### What you are asked to do
Take each line below that has "width" and copy it.
[[ Materials provided, beginning ]]
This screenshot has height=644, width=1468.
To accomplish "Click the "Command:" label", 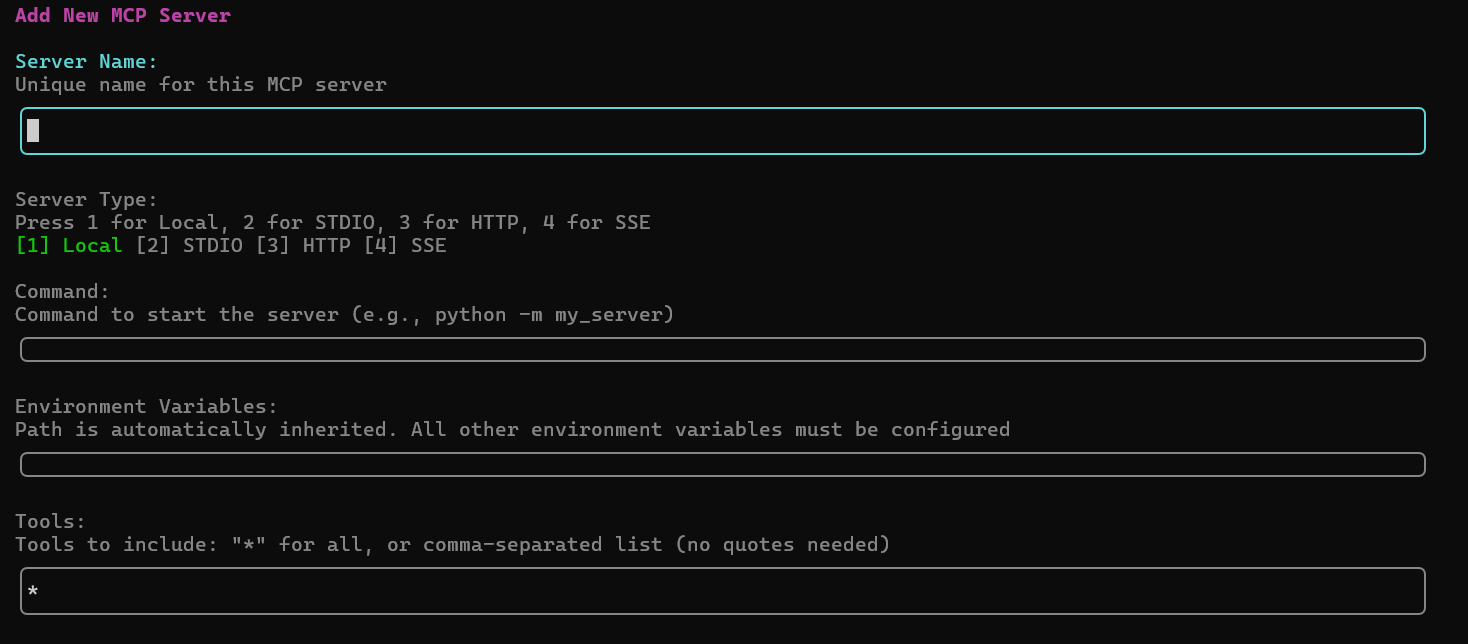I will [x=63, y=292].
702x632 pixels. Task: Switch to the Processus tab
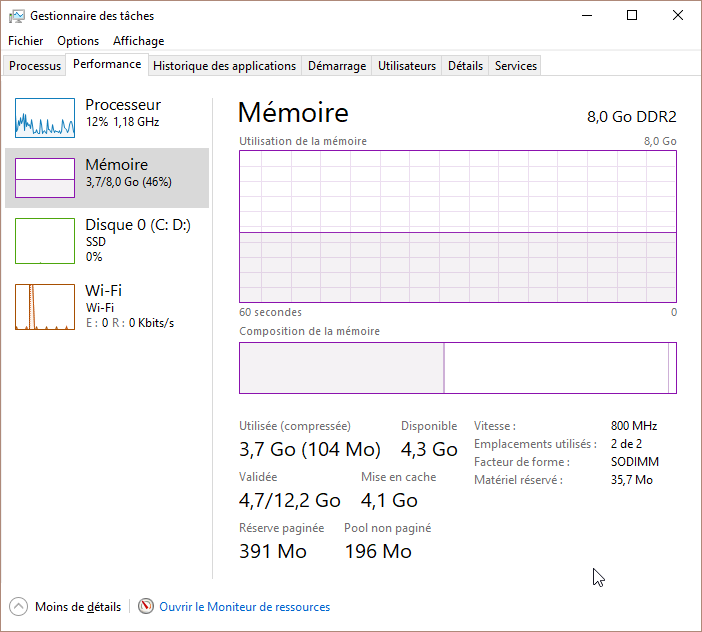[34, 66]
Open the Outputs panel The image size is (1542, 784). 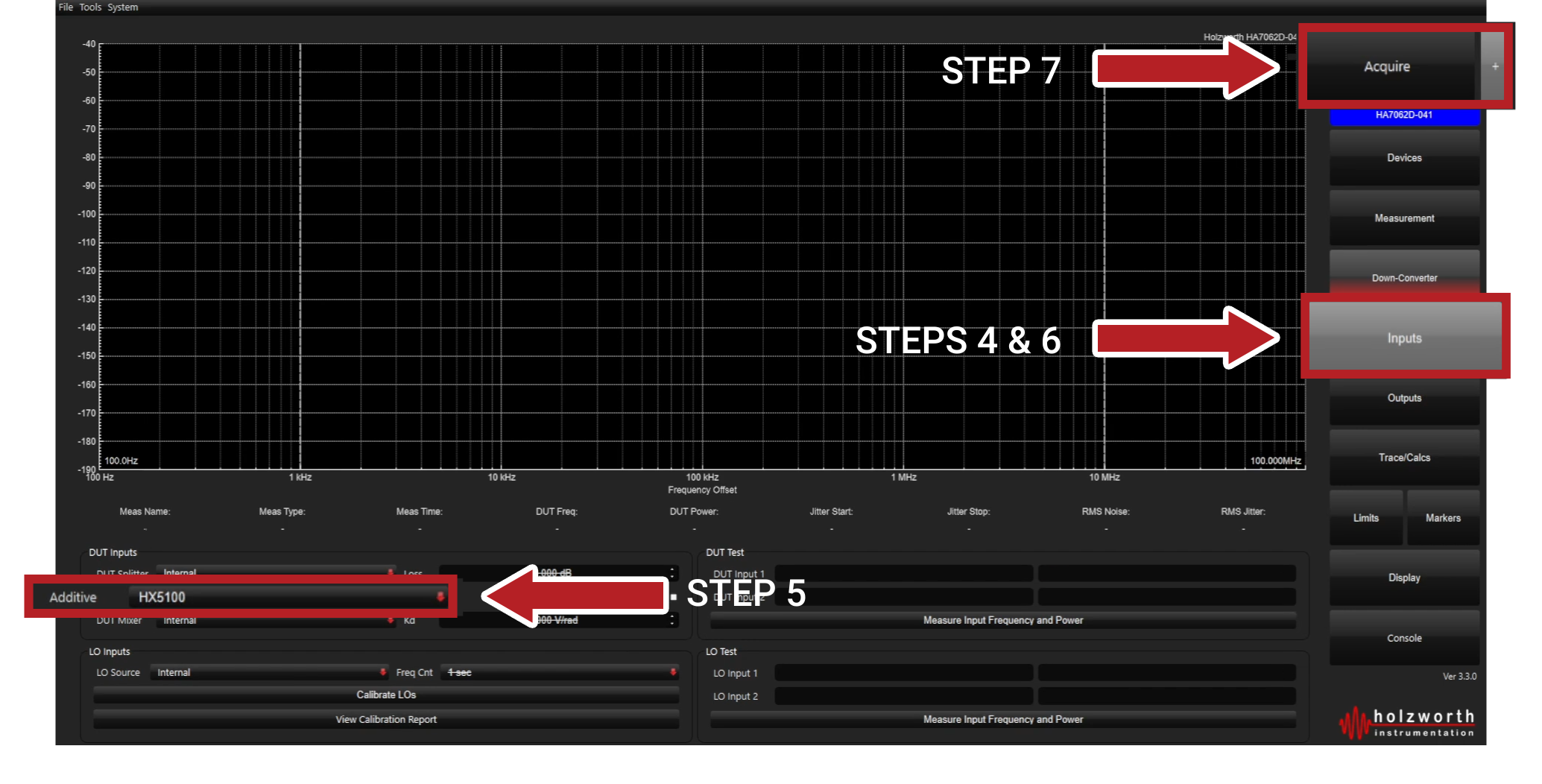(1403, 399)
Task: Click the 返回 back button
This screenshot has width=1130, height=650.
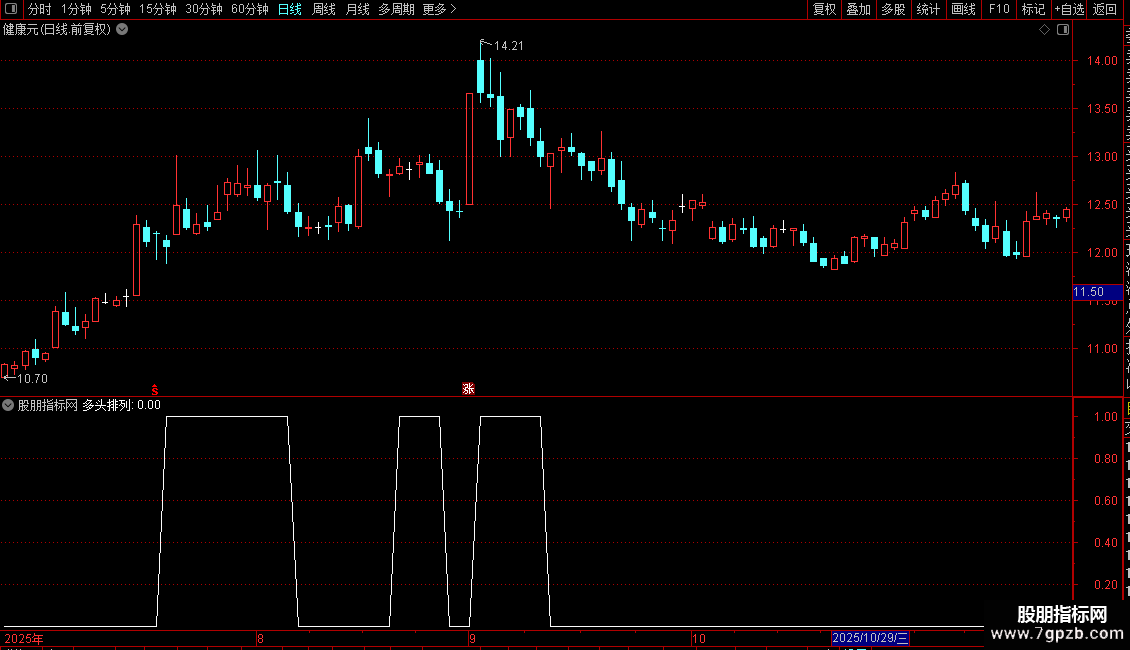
[[ Materials provided, end ]]
### Response
This screenshot has height=644, width=1468.
This screenshot has width=1130, height=650.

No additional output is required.